# Blistering paint on grill surround and windscreen pillars



## JohnGun (May 15, 2009)

have any of you experienced this? i recall reading something about it a good while ago, problem is that the mh is 2008 model and therefore now out of warranty, has anyone tackled burstner about this?

i bought this from a dealer who isnt a burstner dealer (they have the franchise for other marks), as for the supplying dealer, well, i wouldnt take a wheel barrow to them for repairs.
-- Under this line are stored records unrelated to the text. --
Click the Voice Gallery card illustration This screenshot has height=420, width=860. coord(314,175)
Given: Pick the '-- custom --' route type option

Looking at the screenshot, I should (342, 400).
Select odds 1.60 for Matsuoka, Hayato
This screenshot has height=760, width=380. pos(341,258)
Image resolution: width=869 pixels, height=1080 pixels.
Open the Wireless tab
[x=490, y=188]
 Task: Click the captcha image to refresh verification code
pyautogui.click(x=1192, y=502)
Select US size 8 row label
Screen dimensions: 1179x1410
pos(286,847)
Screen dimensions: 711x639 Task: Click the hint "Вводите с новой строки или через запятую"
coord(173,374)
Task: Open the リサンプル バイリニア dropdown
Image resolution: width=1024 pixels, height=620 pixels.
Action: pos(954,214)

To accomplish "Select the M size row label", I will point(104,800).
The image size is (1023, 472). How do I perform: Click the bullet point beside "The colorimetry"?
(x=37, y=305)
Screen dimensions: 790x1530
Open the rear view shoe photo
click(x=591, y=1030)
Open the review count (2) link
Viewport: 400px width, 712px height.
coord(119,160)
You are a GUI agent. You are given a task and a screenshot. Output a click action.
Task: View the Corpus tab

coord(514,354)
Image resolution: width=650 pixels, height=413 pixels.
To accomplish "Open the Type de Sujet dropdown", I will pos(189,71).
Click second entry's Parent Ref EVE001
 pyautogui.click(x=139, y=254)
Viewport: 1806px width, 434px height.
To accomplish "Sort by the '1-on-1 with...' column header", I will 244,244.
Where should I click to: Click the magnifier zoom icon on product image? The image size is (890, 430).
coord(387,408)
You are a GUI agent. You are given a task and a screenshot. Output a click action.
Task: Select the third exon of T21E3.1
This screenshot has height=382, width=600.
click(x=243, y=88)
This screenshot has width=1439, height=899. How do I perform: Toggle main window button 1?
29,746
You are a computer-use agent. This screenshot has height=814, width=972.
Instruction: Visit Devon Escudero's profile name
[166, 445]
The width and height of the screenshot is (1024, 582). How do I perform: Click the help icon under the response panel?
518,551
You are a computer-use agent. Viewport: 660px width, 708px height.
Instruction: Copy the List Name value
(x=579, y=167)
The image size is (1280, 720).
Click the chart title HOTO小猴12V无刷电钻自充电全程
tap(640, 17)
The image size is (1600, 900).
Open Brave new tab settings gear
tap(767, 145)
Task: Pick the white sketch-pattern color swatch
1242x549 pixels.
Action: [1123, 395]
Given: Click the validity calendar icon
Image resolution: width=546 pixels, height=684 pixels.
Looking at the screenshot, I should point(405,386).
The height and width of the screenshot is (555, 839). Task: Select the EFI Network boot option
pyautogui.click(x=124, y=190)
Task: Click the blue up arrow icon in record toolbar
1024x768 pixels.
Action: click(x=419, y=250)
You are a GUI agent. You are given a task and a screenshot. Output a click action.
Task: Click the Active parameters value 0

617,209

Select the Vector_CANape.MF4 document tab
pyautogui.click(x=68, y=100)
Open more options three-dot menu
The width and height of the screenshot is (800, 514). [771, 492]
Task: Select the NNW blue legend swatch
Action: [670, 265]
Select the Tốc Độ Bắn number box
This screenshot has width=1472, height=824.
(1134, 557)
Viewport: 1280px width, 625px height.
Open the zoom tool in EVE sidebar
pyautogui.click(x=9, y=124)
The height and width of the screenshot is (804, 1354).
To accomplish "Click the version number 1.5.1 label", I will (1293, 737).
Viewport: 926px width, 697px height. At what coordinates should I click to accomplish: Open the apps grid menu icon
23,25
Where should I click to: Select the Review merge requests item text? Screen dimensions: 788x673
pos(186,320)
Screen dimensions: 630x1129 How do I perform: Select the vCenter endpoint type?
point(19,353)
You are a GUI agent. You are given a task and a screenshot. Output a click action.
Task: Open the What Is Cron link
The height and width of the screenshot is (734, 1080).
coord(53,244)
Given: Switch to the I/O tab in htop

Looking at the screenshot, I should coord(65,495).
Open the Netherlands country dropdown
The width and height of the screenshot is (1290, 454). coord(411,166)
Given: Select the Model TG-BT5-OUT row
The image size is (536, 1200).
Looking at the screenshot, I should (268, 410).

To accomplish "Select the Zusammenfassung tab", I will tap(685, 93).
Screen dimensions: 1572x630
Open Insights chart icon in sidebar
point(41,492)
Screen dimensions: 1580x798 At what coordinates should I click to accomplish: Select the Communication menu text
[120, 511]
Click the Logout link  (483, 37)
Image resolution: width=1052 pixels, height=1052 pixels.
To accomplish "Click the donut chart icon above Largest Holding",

has anyone got any suggestions, or is my only option to repair it myself? i know what has caused it, i would say it was a case of when it was being sprayed that air has displaced any moisture hence leaving these tiny bubbles?

many thanks


----------



## Jezport (Jun 19, 2008)

It will be less hassle to get it done your self. I can't advise a good sprayer in Outer Mongolia though :lol:


----------



## CourtJester (Aug 26, 2009)

Yes, I had the same problem with my Aviano.

http://www.motorhomefacts.com/ftopict-78924-.html

http://www.motorhomefacts.com/ftopict-78997-.html


----------



## bertieburstner (May 1, 2005)

*bubbling paint*

see pics of my Laika elsewhere on this site, been repainted twice now, good luck!


----------



## kc10 (Jan 28, 2010)

Obvioulsy a common problem. When we were looking at Nexxo's last year several used examples had this. Some worse than others and some blisters were not tiny. Your three years manufacturers warranty may be done but most cars (I know) have a separate paint and anti-corrosion warranty isn't that the case with Motorhomes too? I'll be keeping an eye on mine.


----------



## JohnGun (May 15, 2009)

the dealer told me that it only has a 2 year warranty and the 5 year covers water ingress only,

has anyone got an email contact for burstner?

thanks


----------